Kloster Reute wurde 1784 im Zuge der staatlichen Enteignung aufgelöst. Doch seit bald 150 Jahren leben hier wieder Ordensschwestern. Die Gute Beth ist den Ordensfrauen ein Vorbild für ein bescheidenes, aber den Menschen zugewandtes Klosterleben. Neben der Gärtnerei unterhalten die Schwestern weitere Handwerksbetriebe: eine Metzgerei, eine Hostienbäckerei und eine Paramentenstickerei, in der Gewänder für Gottesdienste hergestellt werden. Das Kloster ist ein Ziel von Wallfahrern und Pilgern, die zum Grab der Guten Beth in der barocken Pfarrund Wallfahrtskirche und zum Gut-Betha-Brunnen kommen.

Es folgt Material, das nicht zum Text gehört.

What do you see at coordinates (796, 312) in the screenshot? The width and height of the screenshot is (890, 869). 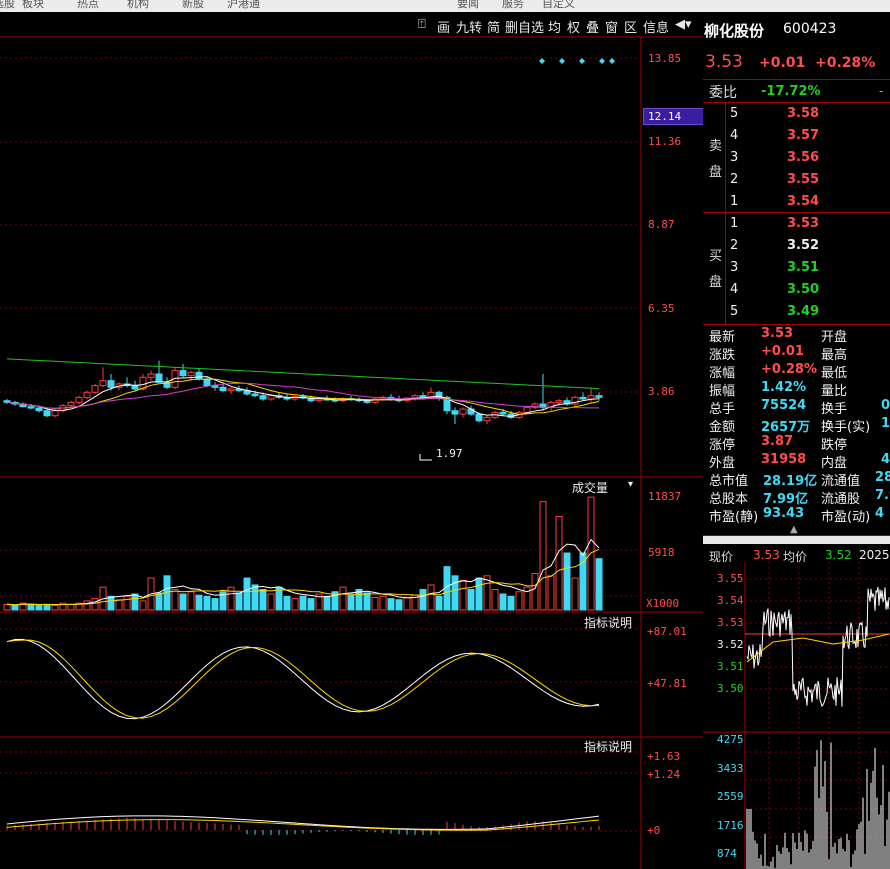 I see `buy-row: 5 3.49` at bounding box center [796, 312].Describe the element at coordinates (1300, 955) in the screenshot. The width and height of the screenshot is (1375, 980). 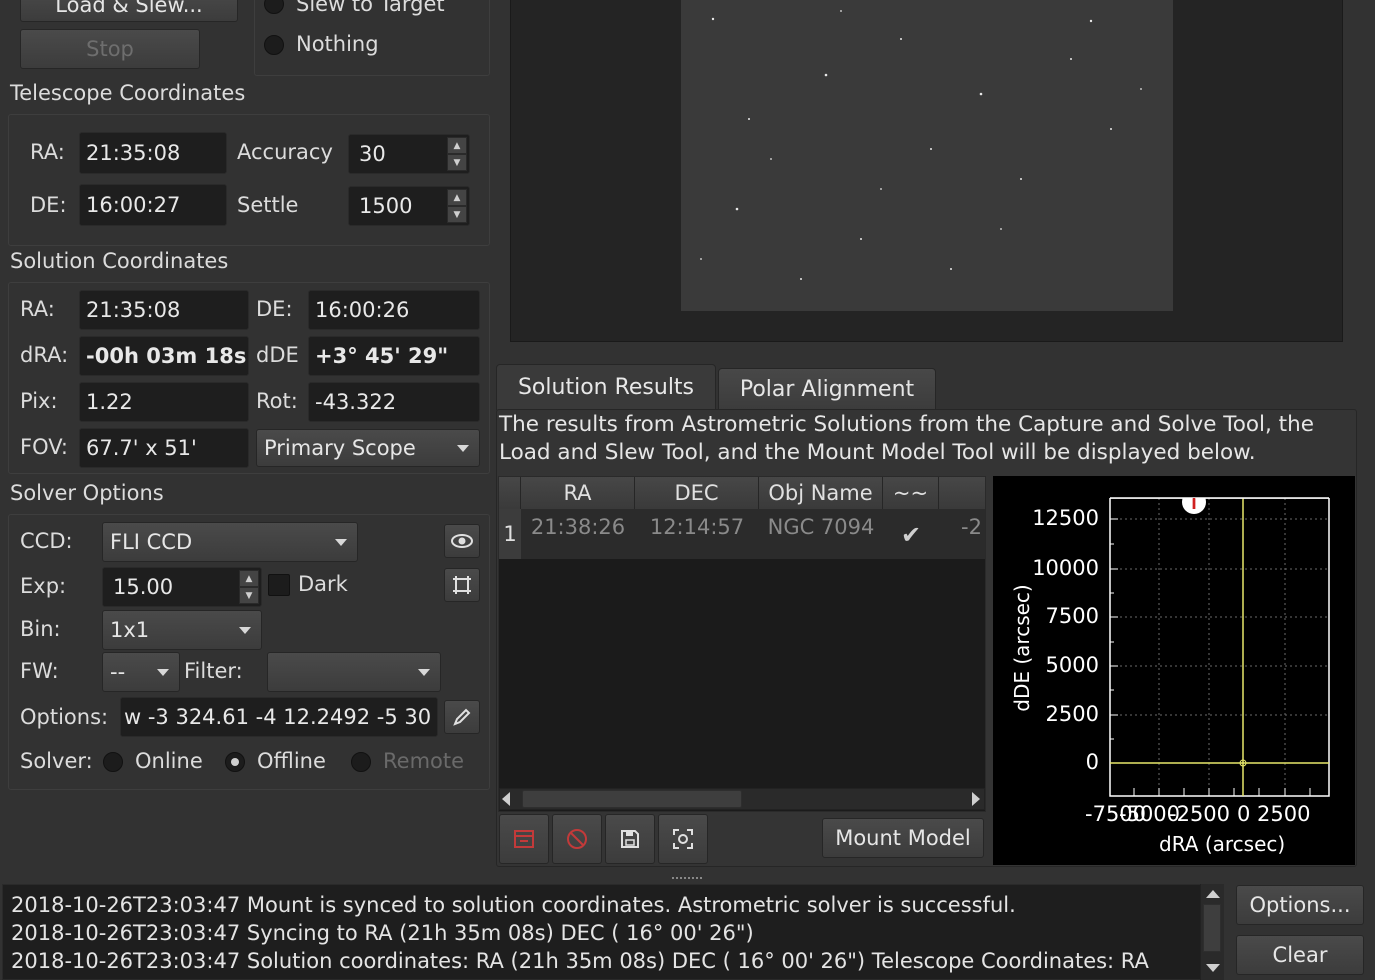
I see `log-clear-button: Clear` at that location.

Im Kloster Reute schließt sich an die Führung durch den Heilkräuter-Garten noch eine besondere Einladung an: In dem zum Klosterbereich zählenden Ziergarten „Labyrinth der Sinne“ kann der Besucher die Schönheit der Schöpfung entdecken und loben. Den ganzen Sommer über beeindrucken hier Sommerblumen, Ziergräser und Schmuckstauden mit ihrer Pracht. „Gehen Sie langsam hindurch, achten Sie darauf, was Sie hören und fühlen, was Sie sehen und riechen“, lädt Schwester Birgit zu einem achtsamen Begehen des Labyrinths ein.
Im frühen Christentum wurden solche Labyrinthe als „Pilgerwege zur Seele“ verstanden. Die gewundenen Pfade führen in eine Mitte, sie dienen dem Ziel des Pilgernden, sich selbst und Gott zu finden. Sinnsprüche auf kleinen Tafeln begleiten in Reute diesen Weg zu sich selbst. Sitzbänke laden die Besucher ein, zu verweilen und zu betrachten und dabei die Seele baumeln zu lassen. „Das Labyrinth schenkt uns eine Zeit, zur Mitte zu gehen und Kraft zu tanken. Aber schließlich man muss es wieder verlassen, muss wieder hinaus in den Alltag“, erklärt Schwester Birgit. Mit der Natur zu leben, heiße „sich für eine Weile zurückziehen, auftanken und dann gestärkt weitergehen“.